The RBI, now led by former finance ministry official Shaktikanta Das, cited a drop in inflation, lower oil prices and a global economic slowdown as factors behind its decision. Retail inflation in India fell to 2.2% between October and December, its lowest level in 18 months, while core inflation dipped to 5.6%.

The rate cut could fuel concerns over the autonomy of the country's central bank.

Modi's appointment of Das in December came barely 24 hours after the sudden resignation of his predecessor Urjit Patel, who left following a rift between the central bank and the government.

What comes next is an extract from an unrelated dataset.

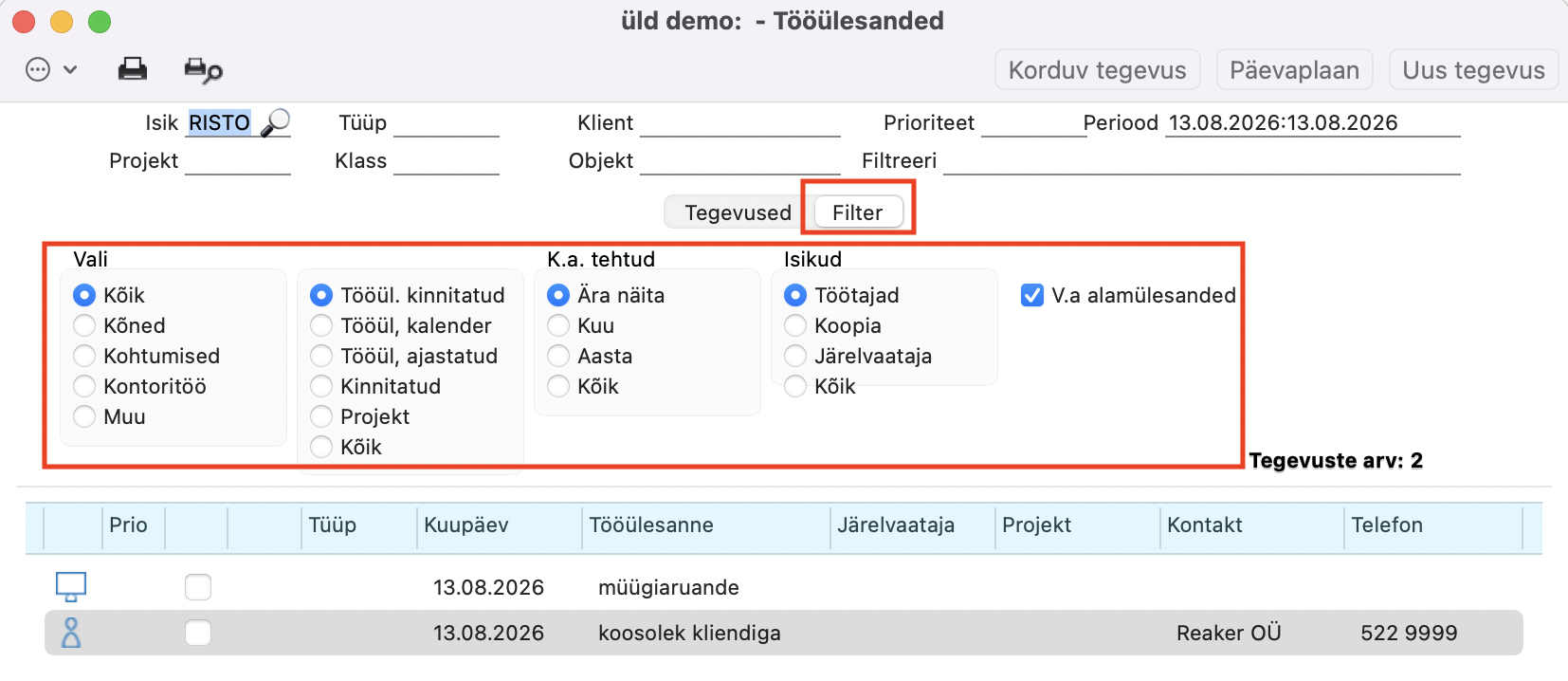
Task: Switch to the Filter tab
Action: coord(858,212)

Indian media reported that the government was leaning on Patel to do more to boost the economy before the election.
Modi's appointment of Das, a former government official, to head India's central bank has been controversial.
Patel's predecessor, Raghuram Rajan, also quit prematurely in 2016 over disagreements with Modi's government.

On Thursday, the central bank shifted its broader monetary policy stance from "calibrated tightening" to "neutral."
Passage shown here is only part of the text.